The two different laws create a gray zone. An interest rate above the level set by the interest regulation law can be applied as long as it is below the level set by the capital subscription law. A third law, the Law Concerning Restrictions on Money Lending, allows money-lending firms to charge an interest rate in the gray zone if certain conditions are met, including the borrower’s “voluntary” consent to pay it. Therefore it has been almost customary for consumer and shoko loan firms to charge gray-zone interest rates.

However, the Supreme Court has ruled that the portion of an interest rate above the maximum level set by the interest regulation law is invalid if there is “virtual” coercion — even if a clear case of coercion does not exist.

A money-lending company in Kyoto had filed a lawsuit against a self-employed person in Tottori Prefecture, to whom it had lent 3 million yen at an annual interest rate of 29 percent, which is above the maximum allowed under the interest regulation law.

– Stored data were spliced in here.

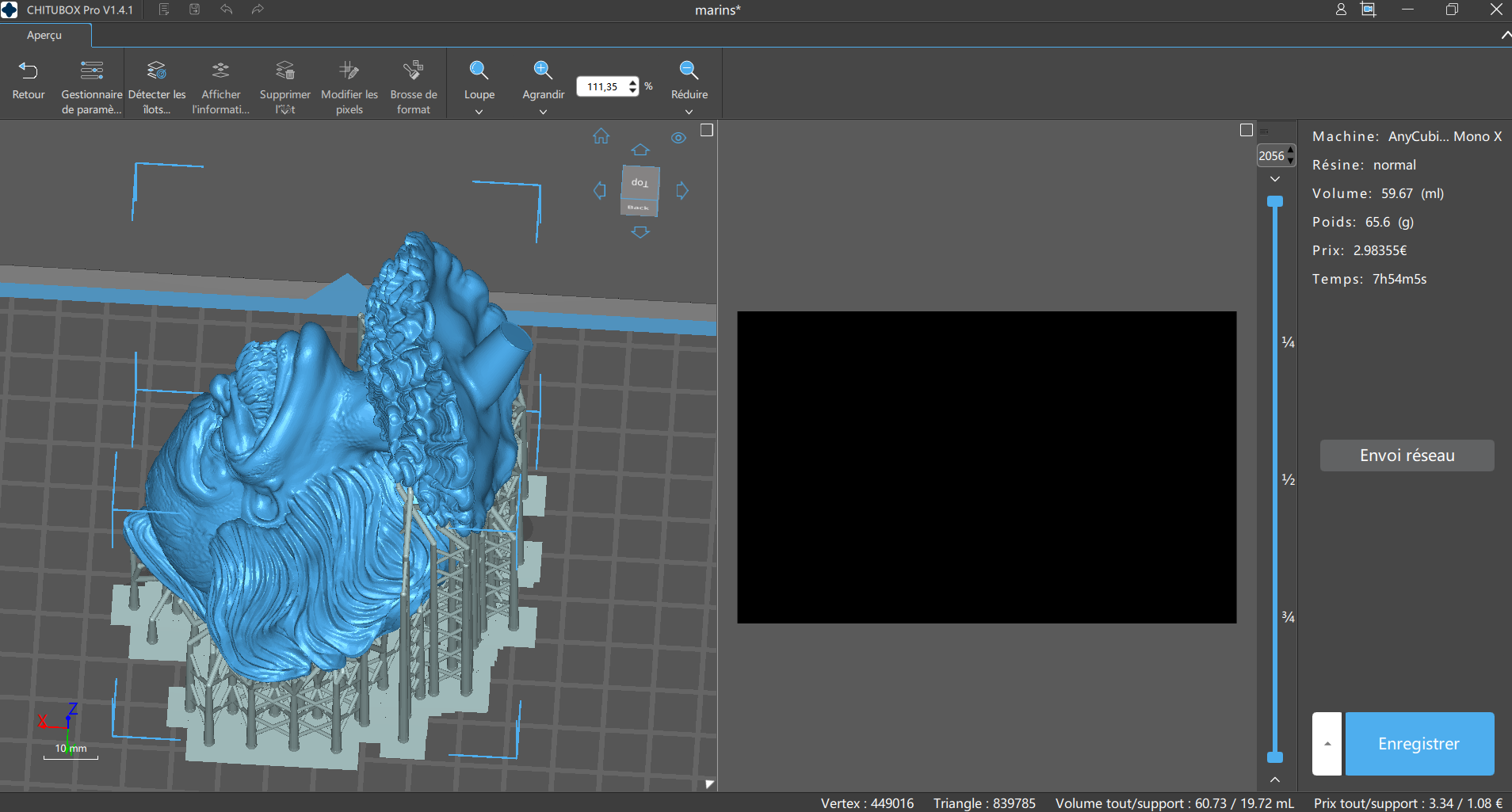Switch to the Aperçu tab

pyautogui.click(x=44, y=35)
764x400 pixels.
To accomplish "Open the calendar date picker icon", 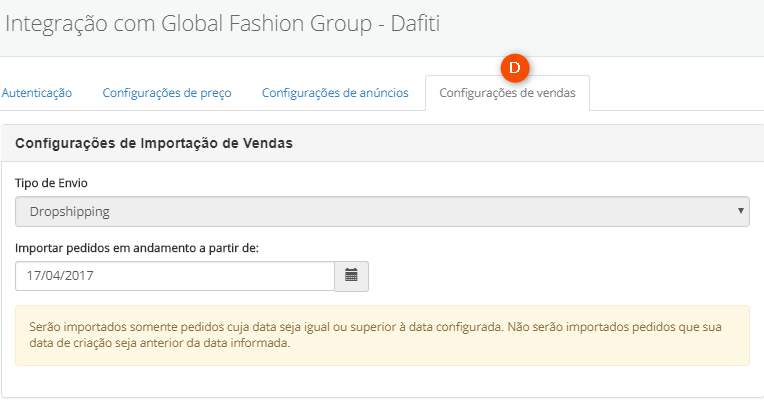I will pos(351,276).
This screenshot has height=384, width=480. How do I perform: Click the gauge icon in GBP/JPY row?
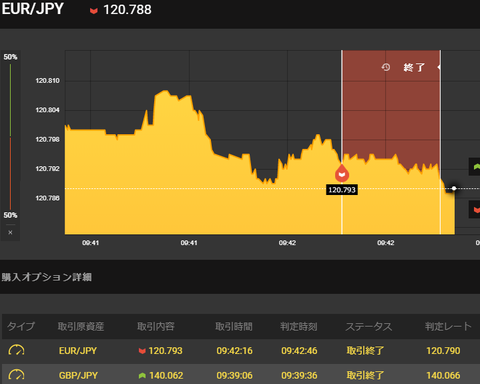click(x=16, y=375)
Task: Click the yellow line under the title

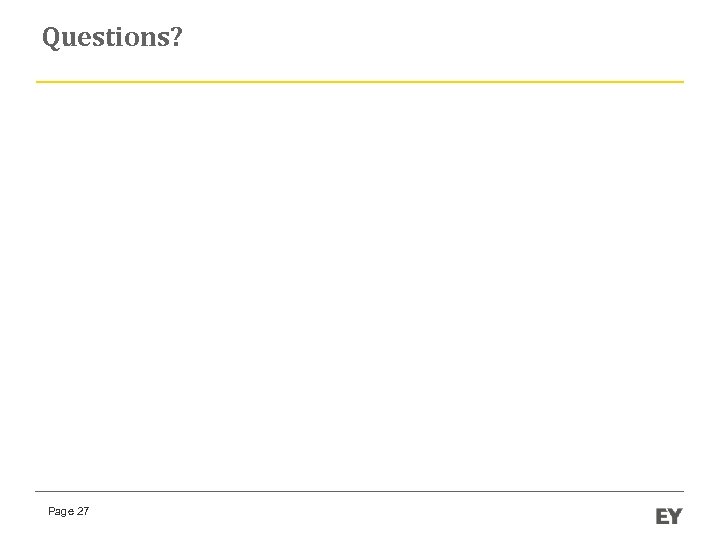Action: (360, 81)
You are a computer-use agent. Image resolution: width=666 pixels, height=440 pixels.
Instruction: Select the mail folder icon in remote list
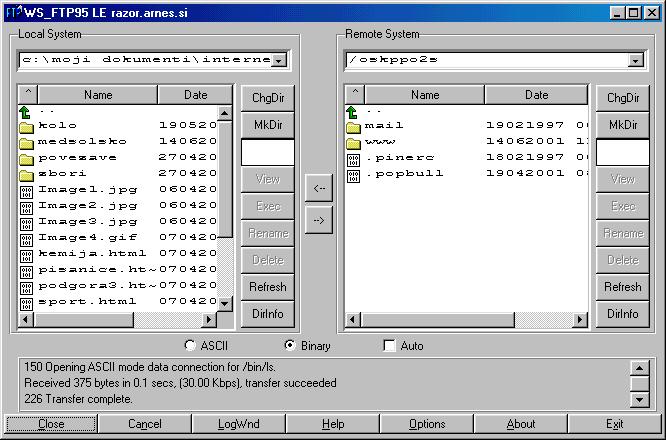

Because the borrower was unable to pay back the debt by deadlines established under an installment plan, the company asked the Tottori District Court to order the borrower to pay the remaining sum of 1.89 million yen in one installment, in accordance with a special clause in the contract.

The clause said if the borrower failed to pay the principal or interest by repayment deadlines, he must pay off the remaining debt in one installment. Since the clause led the borrower to believe that a failure to pay the excess “gray zone” interest obliged him to pay off the remaining debts in one installment, the Supreme Court ruled that the clause “virtually” coerced the borrower to pay the excess interest, which he originally did not have to pay. Therefore, the court ruled the special clause invalid, meaning that if a contract includes such a clause a money lender cannot charge excess interest.

One of the conditions for charging excess interest is that a money lender must give a legally specified receipt every time a borrower makes a repayment. The Cabinet Office had issued a directive that the receipt must bear only the number of the loan contract. But the Supreme Court ruled that the directive was in violation of the Law Concerning Restrictions on Money Lending Business, and that more details must be noted on the receipt.

The high court’s ruling will have a big impact on ordinary people because it comes at a time when up to 2 million people across the nation are said to hold multiple debts. Last fall, about 2,500 multiple debtors in 31 prefectures filed lawsuits against about 100 consumer-loan companies, calling for a refund of the excess interest they had paid.

The ruling will lead to similar lawsuits. After the high court ruling, a major consumer-loan company decided to drop the special clause from existing loan contracts, thus giving up the right to insist that borrowers pay off the debts in one installment if they fall into arrears. But the excess interest will stay.

In 1999, coercive debt-collection methods used by shoko loan firms came to light, rousing public criticism against money lenders. A subsequent revision of the capital subscription law lowered the allowable maximum interest rate from an annual 40.004 percent to 29.2 percent. Punishment under the law now is imprisonment of up to five years or a fine of up to 10 million yen for individuals and a fine of up to 100 million yen for companies.

Despite these measures, violations by lenders are increasing, with licensed lenders accounting for about 40 percent. The number of multiple debtors is also on the rise. Still, the money-lending industry is calling for the abolition of interest-rate caps.

It is true that some debtors have only themselves to blame for their problems. The government, however, should lower the allowable maximum interest rate under the capital subscription law so that there will be no room for gray-zone interest.